The key issue is that the smart cut is only as precise as I can do it manually. My rush and crude job in the picture below shows that I did not get the boundaries right on my head line or right ear, which is because the background color blends with skin color or fuzzy boundaries are hard to delineate. The option is to gradually increase opacity between the layers. It can be done and it will take another few mintutes and can be automated.

How do you adjust the lighting post picture?! Think the iPhone8 is taking a page out of the Lytro book and doing multiple exposure shots (kind of like HDR but by adjusting focus) or is adding image sensor tricks to deliberately over expose or underexpose a group of pixels after it identifies the face prior to taking the pictures and is then able to play with this in the post processing. Dont know what kind of AI went into this, but whatever it is, very impressive!

Note that when I do smart cut and add a black layer, there is no lighting effect. I can also recreate part of the effect by creating a custom Vignette option. But I cannot change the local lighting on my face. It will always match the original. 

The "smart cut" being done with software is what is incredible. This is going to put portrait studio kits out of business. 
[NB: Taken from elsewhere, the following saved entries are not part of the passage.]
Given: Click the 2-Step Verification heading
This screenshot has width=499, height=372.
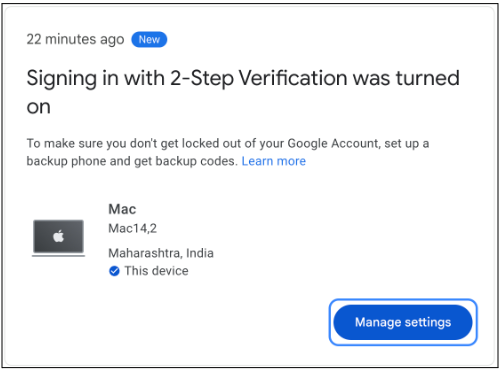Looking at the screenshot, I should tap(243, 92).
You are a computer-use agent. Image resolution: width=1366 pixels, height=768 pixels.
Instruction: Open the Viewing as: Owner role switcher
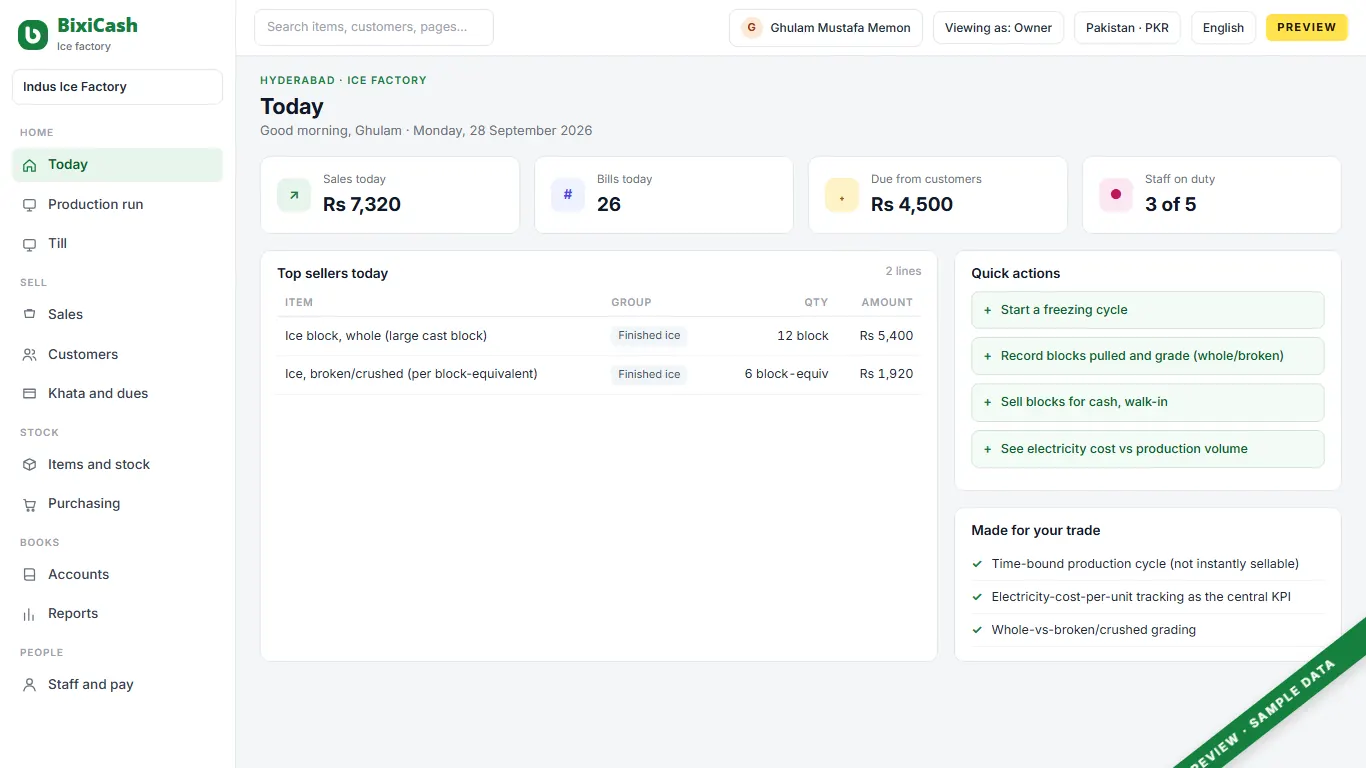[x=998, y=28]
The SLR camera and lenses are temporarily safe. It still takes a good zoom to capture pictures of moving subjects against a plain backdrop and CS5 to adjust it. Maybe when you import the photos into an iPhone8 those photographs will be edited with a button click. Photoshop options and customized macros are going to be folded into the iPhone. You dont need those anymore soon..
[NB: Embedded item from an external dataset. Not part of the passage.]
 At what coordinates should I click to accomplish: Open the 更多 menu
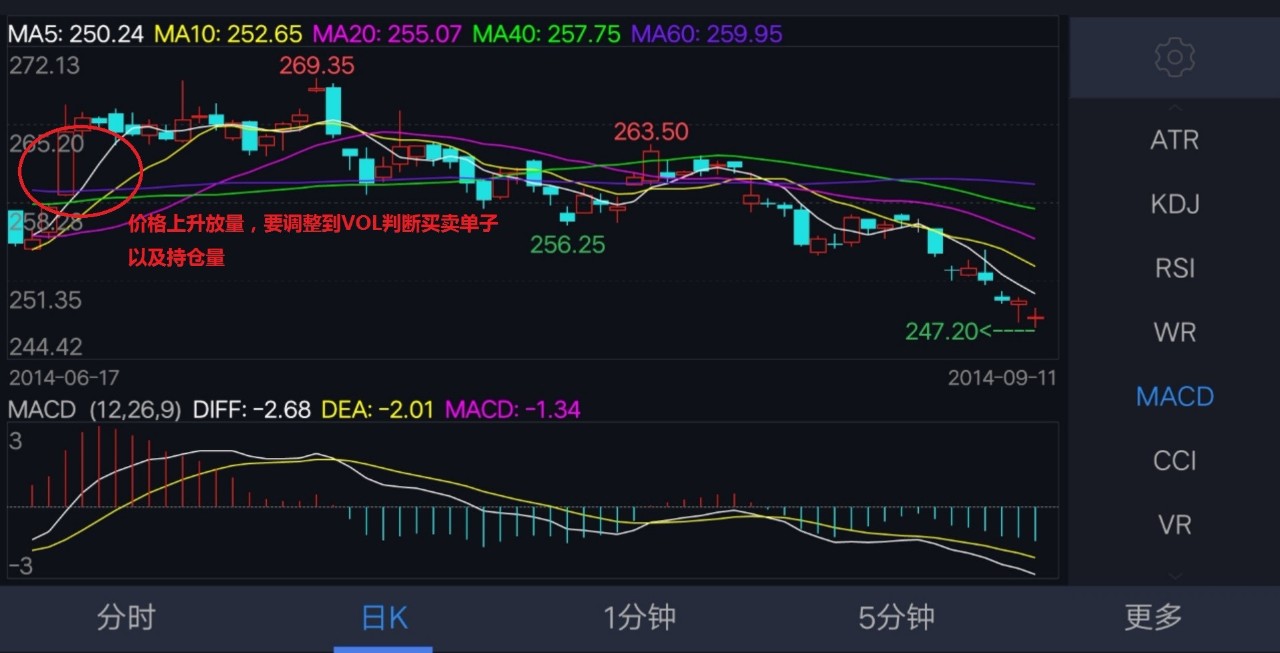pos(1152,618)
One idea that I had was this.. Build a housing for an iPhone where the phone's camera focuses on an internal white board inside the box which replaces the plane of the full frame sensor in an SLR. You directly put your 2000$ lens on to this small box and the phone connects to an EF lens, telescope, binocular etc. etc. 

In the mean time photography enthusiasts like me will still lug around a heavy bag... 

Technology is moving very fast. Faster than a common person with respect to that technology field is improving. I am in hardware and see a scary progress in software. A software person is probably seeing the same thing in hardware space. The collective improvement is something neither one can anticipate or expect. . . it beats the average expectation by a wide margin!  The happy go lucky average users (all of us) don't see the larger picture of where this is going!